_EXERCISE DESCRIPTION:_ Scan the listing below for the word "screenshot" and copy every line where it occurs.

_AVAILABLE DATA:_
════
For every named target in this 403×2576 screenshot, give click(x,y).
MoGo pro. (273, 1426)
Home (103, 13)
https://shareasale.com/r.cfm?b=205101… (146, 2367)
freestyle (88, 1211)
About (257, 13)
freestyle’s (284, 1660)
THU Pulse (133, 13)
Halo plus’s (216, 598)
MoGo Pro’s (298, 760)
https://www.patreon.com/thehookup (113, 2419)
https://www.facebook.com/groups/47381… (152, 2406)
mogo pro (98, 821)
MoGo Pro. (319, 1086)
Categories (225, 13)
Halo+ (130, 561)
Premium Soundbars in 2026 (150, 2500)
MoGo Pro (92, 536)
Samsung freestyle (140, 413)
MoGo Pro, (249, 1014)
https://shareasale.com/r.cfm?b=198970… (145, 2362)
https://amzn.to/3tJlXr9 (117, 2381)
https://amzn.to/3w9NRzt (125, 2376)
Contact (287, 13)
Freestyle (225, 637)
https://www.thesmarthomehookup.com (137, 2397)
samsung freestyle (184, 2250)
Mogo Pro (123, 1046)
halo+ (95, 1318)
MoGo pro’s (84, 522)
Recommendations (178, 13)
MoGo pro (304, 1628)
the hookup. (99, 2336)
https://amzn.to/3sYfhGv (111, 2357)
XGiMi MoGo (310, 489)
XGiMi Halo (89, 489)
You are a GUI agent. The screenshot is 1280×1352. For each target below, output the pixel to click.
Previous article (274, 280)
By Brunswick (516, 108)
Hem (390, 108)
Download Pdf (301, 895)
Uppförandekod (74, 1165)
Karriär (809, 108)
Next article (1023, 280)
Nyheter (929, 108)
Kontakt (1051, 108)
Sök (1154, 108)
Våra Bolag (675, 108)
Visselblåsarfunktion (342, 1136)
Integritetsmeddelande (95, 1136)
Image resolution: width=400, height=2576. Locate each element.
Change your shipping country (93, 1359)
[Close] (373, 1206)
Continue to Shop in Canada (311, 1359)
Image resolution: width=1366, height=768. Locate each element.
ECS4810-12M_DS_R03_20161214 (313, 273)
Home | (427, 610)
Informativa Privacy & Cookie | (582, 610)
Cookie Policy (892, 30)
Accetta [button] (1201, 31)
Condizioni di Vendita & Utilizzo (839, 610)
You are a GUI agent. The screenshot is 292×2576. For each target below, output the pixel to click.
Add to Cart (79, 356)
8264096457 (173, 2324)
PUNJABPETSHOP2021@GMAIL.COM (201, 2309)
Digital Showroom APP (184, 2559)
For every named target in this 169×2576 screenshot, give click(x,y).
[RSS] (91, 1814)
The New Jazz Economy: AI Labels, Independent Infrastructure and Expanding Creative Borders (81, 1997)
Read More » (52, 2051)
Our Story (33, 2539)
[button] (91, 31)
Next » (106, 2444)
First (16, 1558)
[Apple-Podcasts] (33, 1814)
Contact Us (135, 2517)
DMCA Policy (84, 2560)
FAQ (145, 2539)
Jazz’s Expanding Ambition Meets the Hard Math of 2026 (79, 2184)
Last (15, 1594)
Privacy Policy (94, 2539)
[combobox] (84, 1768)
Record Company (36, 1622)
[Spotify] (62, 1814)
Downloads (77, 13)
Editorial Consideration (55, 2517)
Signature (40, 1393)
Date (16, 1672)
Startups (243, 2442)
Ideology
════
_WRITTEN RESPONSE:_
For every named target in this 403×2576 screenshot, give click(x,y).
You are a GUI agent. The screenshot is 1280×1352. For each target below, output the pixel to click.
You are a GUI agent. The screenshot is 292×2576. For each target below, output the pixel to click.
For every named target in this 169×2576 screenshot, give click(x,y).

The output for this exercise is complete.